My parents did not buy it for us — I don’t remember why, since they did get various types of supermarket cookies on our request — so I only indulged when I was at my friend Emilie’s house, or when we raided the grocery store for sweet and/or salty things after an afternoon spent splashing about at the pool.
I hadn’t had it for years when I tried it again as an adult, and of course it was a letdown. Not only was the flavor a weak shadow of my recollection — the chocolate dull, the vanilla fake — but the list of ingredients had me shaking my head. (And this is marketed as a simple and healthful snack for your kids, you know, so you can make sure they get their daily recommended intake of hydrogenated palm oil.)
This recipe produces a delectable and very moist loaf, and the secret for that lies in the syrup that is brushed on the cake as it comes out of the oven.
The good news is that, unlike other store-bought treats from my younger days, like, say, ghost-shaped puffed potato chips, or strawberry-flavored shoestrings, this one is designed to emulate the kind of gâteau marbré you might bake from scratch, so it is fairly simple to recapture that particular taste memory.
And it is even simpler if a trusty friend of yours has included a recipe for it in one of her books*.
The basic idea behind the marble cake is that you pour alternating layers of contrasting batters in a cake pan, so that you get a nice visual effect in each cut slice (I must warn you it is possible to take the concept too far). Some recipes have you stir each layer delicately into the previous one, to create marble-like swirls, but the original Savane is striped a bit like a zebra (savanna, zebra, get it?) so it’s fine to leave the layers as is.
The chocolate and vanilla batters in this recipe are, in essence, identical, so you could make a single batter that you’d divide at the end before adding the vanilla or chocolate flavoring, but I think Pascale’s method is neater: she has you prepare the two batters side by side in separate bowls, a process that is especially easy if you’re using a digital scale and those handy, easy-to-divide weight measurements (hint hint).
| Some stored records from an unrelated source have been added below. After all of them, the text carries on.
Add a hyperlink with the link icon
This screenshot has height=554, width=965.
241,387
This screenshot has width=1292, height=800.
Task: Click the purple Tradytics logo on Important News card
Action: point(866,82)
Pascale’s recipe produces a delectable and very moist loaf, and I think the secret lies in the syrup that you brush on the cake as it comes out of the oven. I’ve made it multiple times now, and it is a real crowd-pleaser: French friends never miss the Savane reference, and I like that it feels homey but just a little elaborate, prompting at least one person to ask about the marbled technique, always.
I sometimes use whipping cream in the batter, as Pascale suggests, but most often yogurt or buttermilk: the substitution means the cake dries out a hair faster, but if you think it will be consumed within a couple of days in your house, that’s what I recommend.
Over time, I’ve also incorporated two other modifications: I like to add a sprinkle of cacao nibs between layers of batter, and spike the syrup with cacao liqueur**, which you can’t taste as such in the cake, but serves to deepen the overall chocolate flavor.
* The title of the book, Slunch, is a contraction of supper and lunch and, by symmetry with the brunch, it is an informal meal that you host for your friends (and optional kids) in late afternoon on a Sunday.
** This cacao liqueur is made by artisanal distillery Bertrand in Alsace, and I bought a bottle at Stéphane Gross’ chocolate shop in Paris, Déclinaison Chocolat.